- [PAGE TEXT]:
------------------------------

How Loft created organizational alignment while scaling rapidly
Loft is a Brazilian real-estate startup that's been on a tear. The company, just three years old, has been valued by investors at over $2B. It operates 40,000 live listings, touching the main capitals of the South American country. It saw 500% growth in 2020 alone.
At the heart of Loft’s success — the magic ingredient permeating everything they do — is data. They consider the data they generate on the real estate market to be “a great living thing,” to be carefully nurtured and constantly improved. By collecting and analyzing swathes of data, they aim to provide a home-buying experience that’s as painless and predictable as possible.
Felippe Felisola Caso is a Business Analytics Manager at Loft, tasked with enabling Loft’s internal team with the data to make effective decisions.
The key challenge he faced on joining was one of scalability. As Loft rocketed from a few dozen employees to over 1,000, how would he make sure the organization was enabled to make data driven decisions at every level?
“We’d gone from 0 to 1 on the analytics team. Now we were starting the journey to go from 1 to 100,” says Felippe. “The way we’d structured our data, our tables, our processes, everything was really starting to mount up.”
The company had built an impressive machine learning engine, allowing them to provide property valuations and facilitate transactions in the Brazilian market at scale. Could they build an internal analytics engine to match it?
Why Loft needed a new approach to their internal analytics
Emblematic of Loft’s problems was the lack of clarity around core business definitions.
“At Loft we had a lot of different concepts that were referred to by the term ‘portfolio.’ For some in the business, it meant groups of listings. For others, it was the units themselves. And following from that, our own tables and reporting weren’t clear on this either.”
Without a shared understanding of how metrics were defined, maintaining internal data products quickly became a nightmare. “We were not sure what models were being created, or if the same concepts were being used the same way in each model.”
To compound the confusion this caused, another major obstacle Felippe had to help his team overcome was that dashboards that were relied on by internal consumers would frequently break. The team was constantly putting out fires.
“We were modeling data in Databricks notebooks directly; there was no review process and there was no version control,” Felippe said. “Everything in Looker was breaking once an hour. Everything would break when someone updated a table.”
Downstream dependencies were impossible to keep track of. To stay above water, his team developed a Google Sheet that read data from notebooks and showcased dependencies. This process, however, soon became a burden to maintain as well.

------------------------------

- [DATA EXCERPT]:
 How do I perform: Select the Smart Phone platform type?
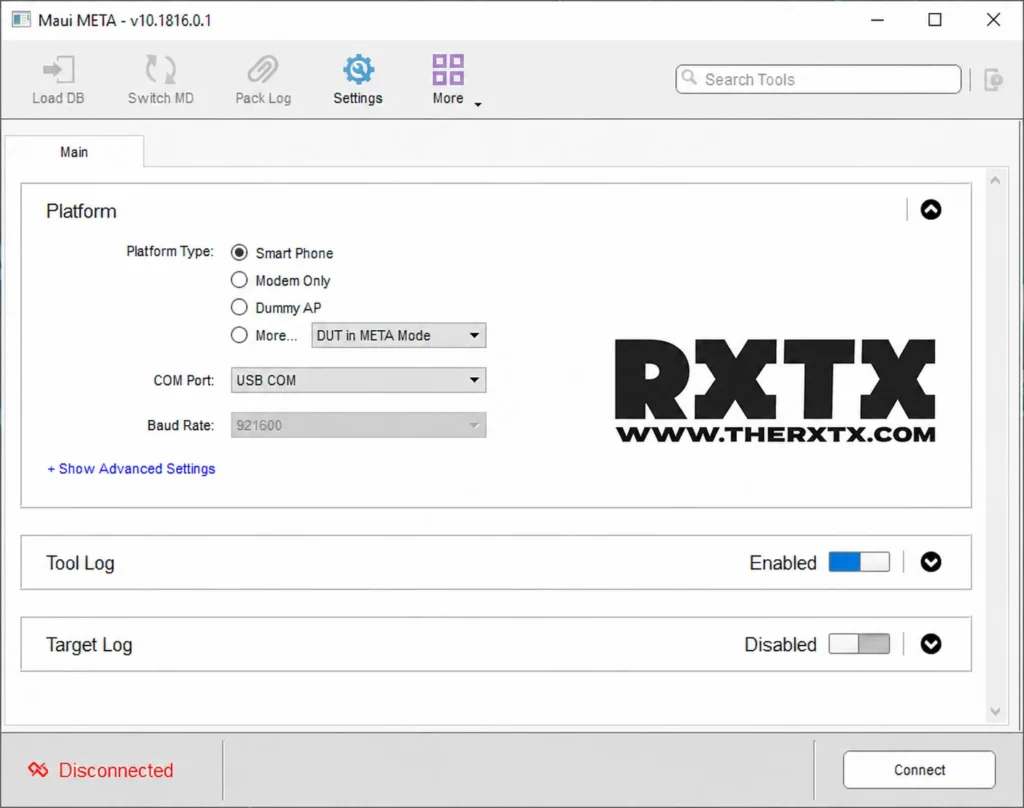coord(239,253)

------------------------------

- [WORK ORDER 1]: According to the text about Loft, how much did the company grow in 2020?
- [WORK ORDER 2]:
Do these statements agree with the text about Loft? Answer yes or no for each, quoting the words that decide it.
(a) Loft grew to more than 1,000 employees.
(b) The team's modeling of data in Databricks notebooks went through a review process.
(c) The Google Sheet the team built stayed easy to maintain.

- [TASK ANSWER 1]: It grew 500% in 2020.

- [TASK ANSWER 2]:
(a) Yes: "As Loft rocketed from a few dozen employees to over 1,000"
(b) No: "there was no review process and there was no version control"
(c) No: "This process, however, soon became a burden to maintain as well."